Bailey is beautiful. I'm so sorry for his loss. It does help to share your loss with people who understand. It sounds like he was what we call your "heart dog", and that means he did his job well, teaching you how to love so deeply. 

Lots of shoulders here to cry on that truly do know what you are going through. We would love to hear stories about him.


----------



## Claire's Friend (Feb 26, 2007)

Glad you found us. You are in a safe place and we will try and be here for you when ever you need. Just lost my 3 girls in the last 6 months, I know your pain. Take care, I am so sorry for your loss.


----------



## Rob's GRs (Feb 25, 2007)

Sorry to hear of the loss of your Bailey.
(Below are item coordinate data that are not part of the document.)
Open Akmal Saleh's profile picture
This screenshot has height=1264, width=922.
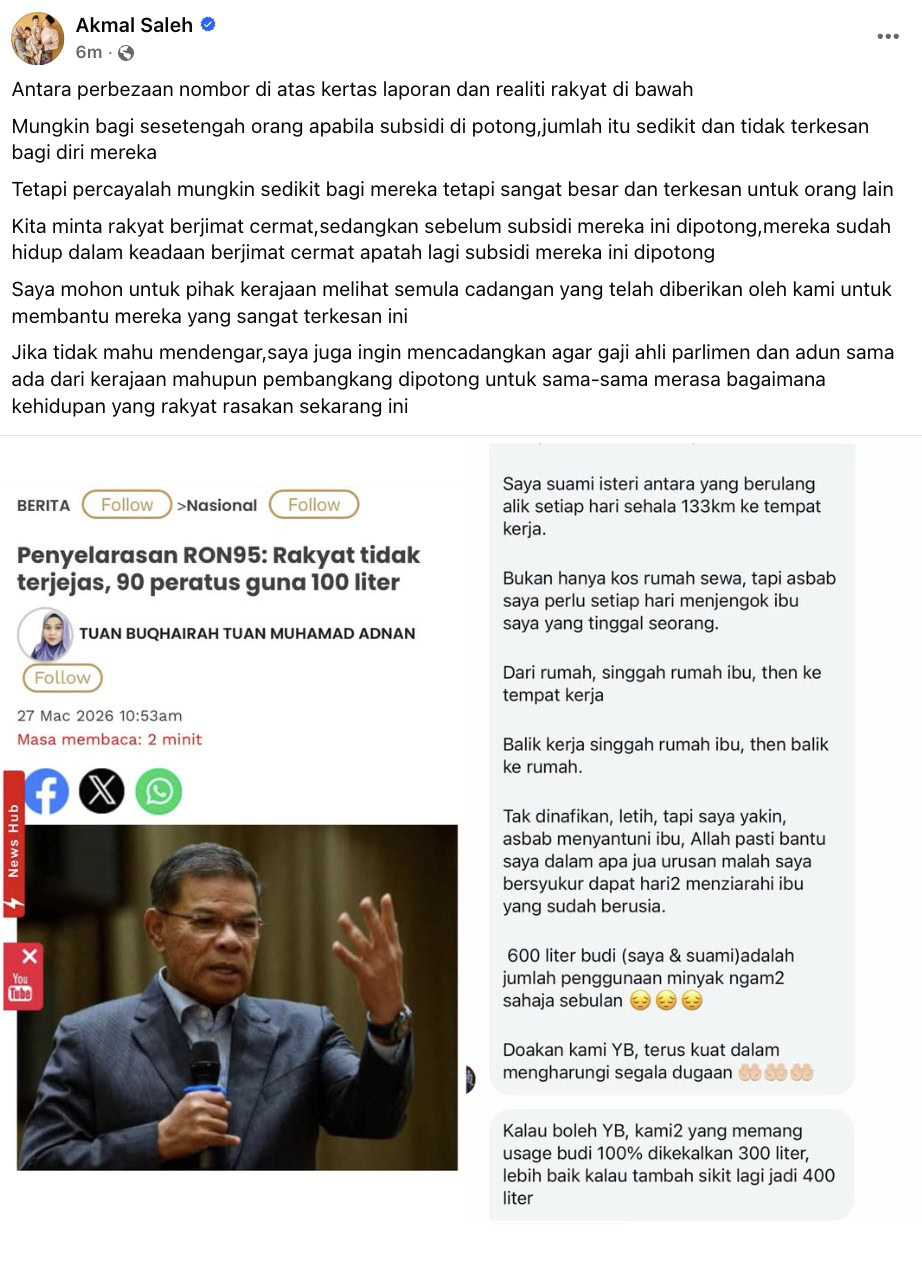[37, 39]
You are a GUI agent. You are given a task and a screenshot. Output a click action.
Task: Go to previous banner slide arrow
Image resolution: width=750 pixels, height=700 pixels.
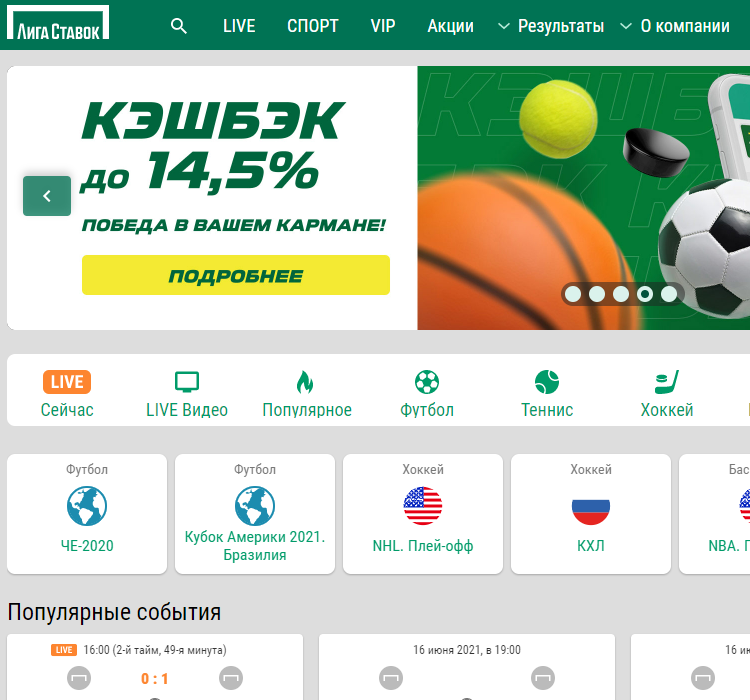click(x=47, y=196)
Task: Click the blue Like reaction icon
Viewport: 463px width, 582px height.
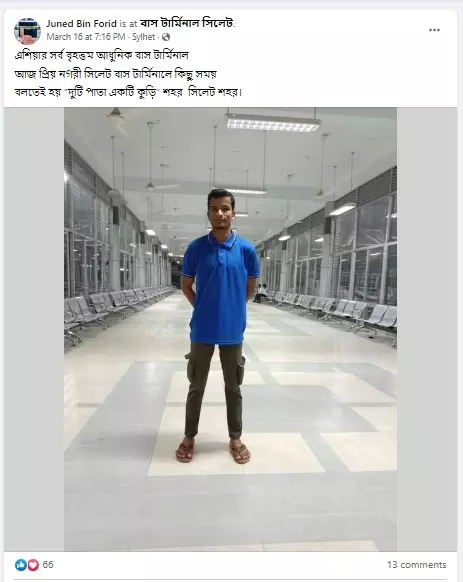Action: coord(21,565)
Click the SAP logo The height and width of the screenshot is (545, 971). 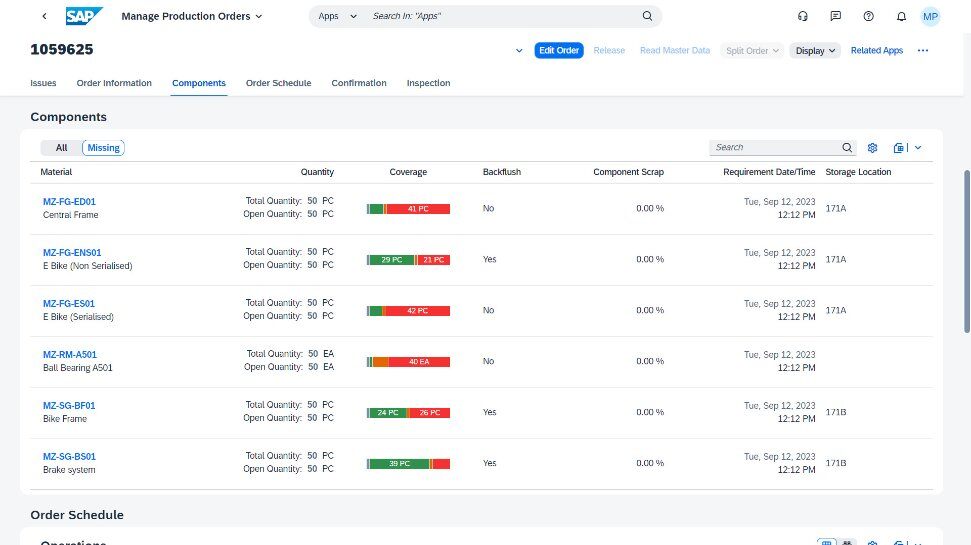pyautogui.click(x=84, y=16)
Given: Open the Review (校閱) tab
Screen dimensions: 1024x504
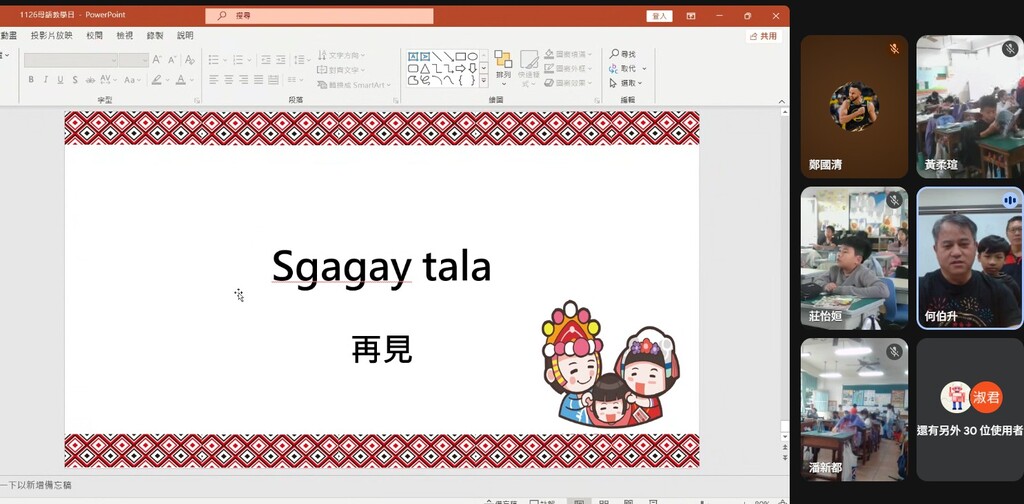Looking at the screenshot, I should pyautogui.click(x=95, y=35).
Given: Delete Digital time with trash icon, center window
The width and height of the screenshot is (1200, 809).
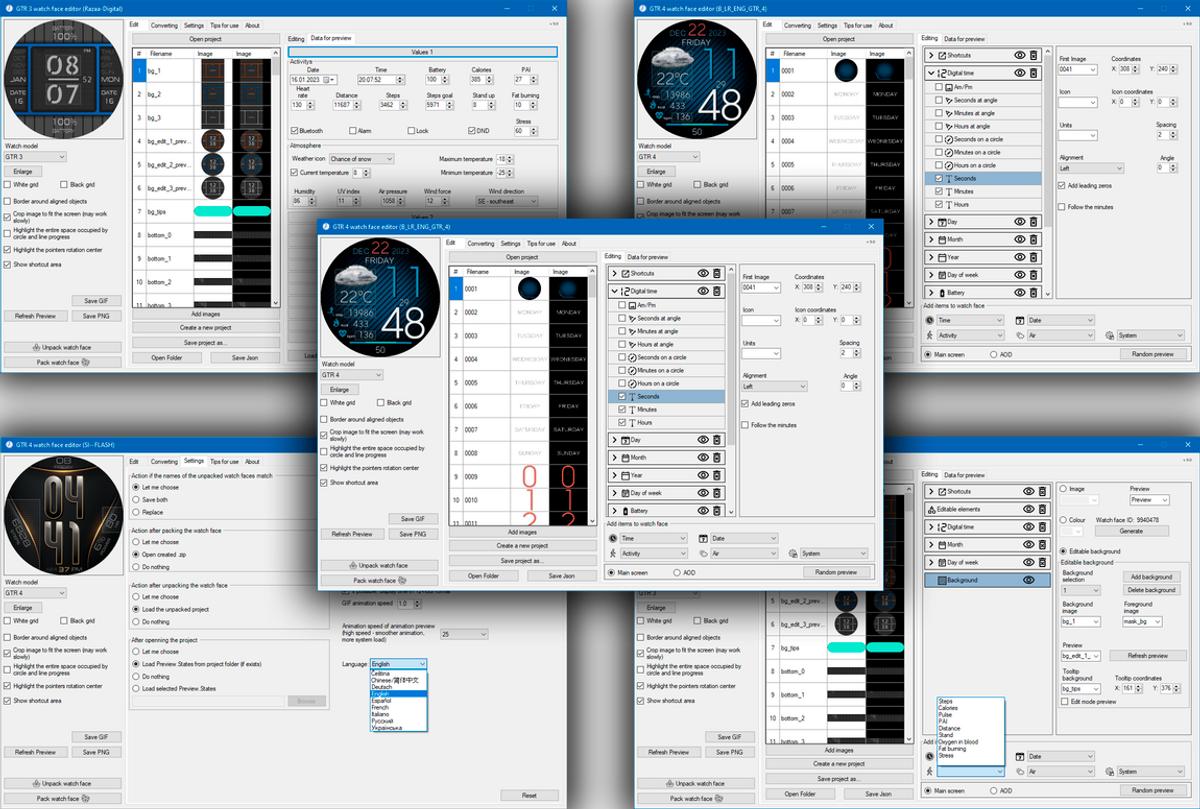Looking at the screenshot, I should [717, 291].
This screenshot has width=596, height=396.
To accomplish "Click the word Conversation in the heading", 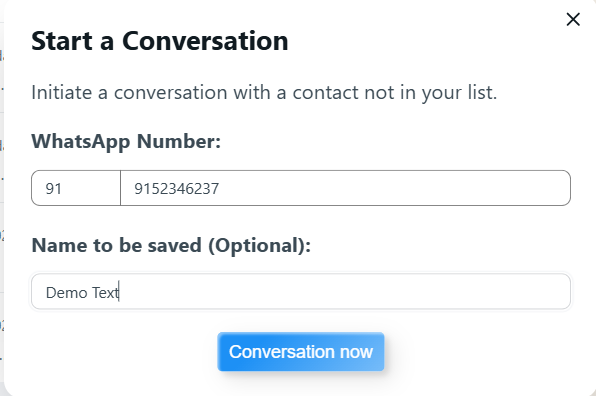I will pos(205,41).
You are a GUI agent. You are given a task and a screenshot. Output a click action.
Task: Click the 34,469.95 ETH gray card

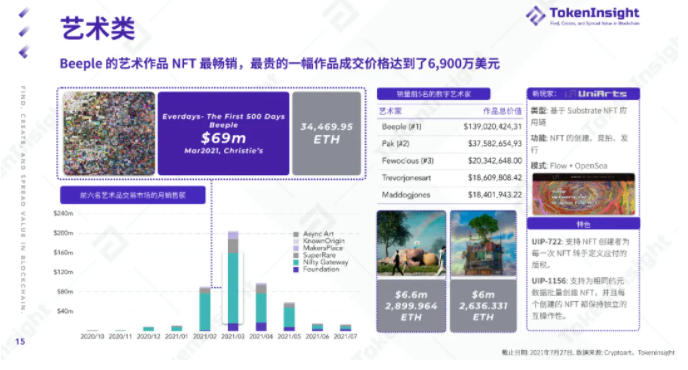327,133
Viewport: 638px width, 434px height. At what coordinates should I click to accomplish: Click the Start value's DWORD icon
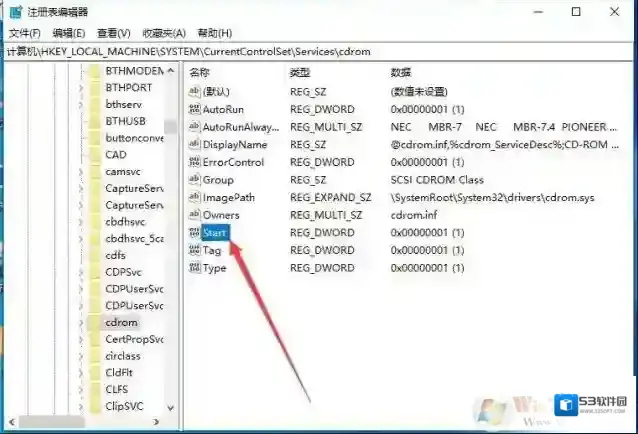(x=194, y=233)
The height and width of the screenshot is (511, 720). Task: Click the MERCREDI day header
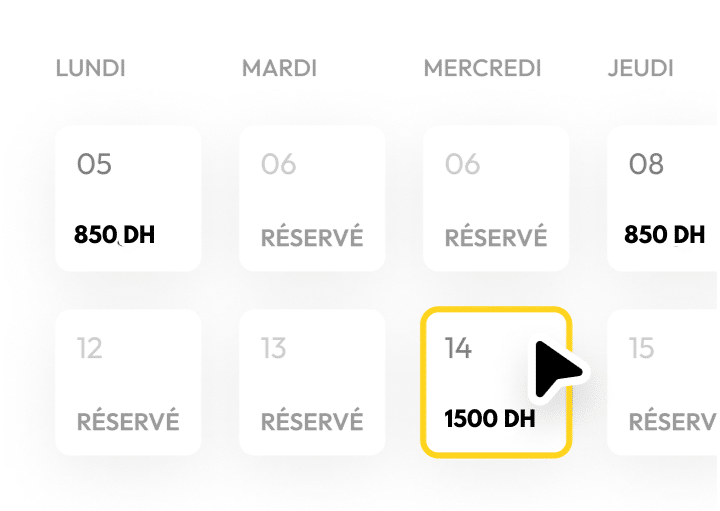(x=482, y=69)
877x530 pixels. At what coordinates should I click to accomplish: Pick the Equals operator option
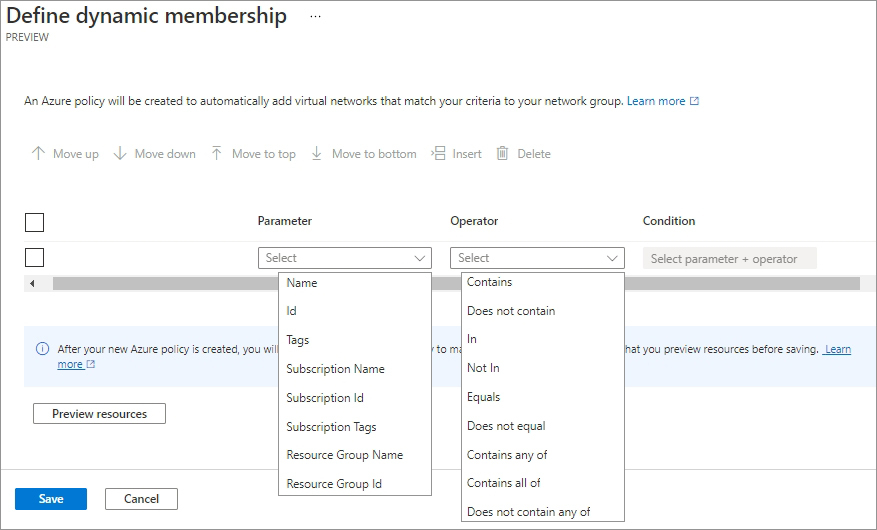(483, 397)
May Bailey Rest In Peace, but live on happy and healthy in your memories until you meet again.


----------



## lucysmum (Sep 2, 2010)

I am so sorry for your loss. I too lost my girl, Lucy 2 weeks ago. I found this forum when I was looking for advice when she got ill. The people on here have been a lifeline for me. 

I hope you will share your memories of your sweet boy on here with us when you are feeling up to it. 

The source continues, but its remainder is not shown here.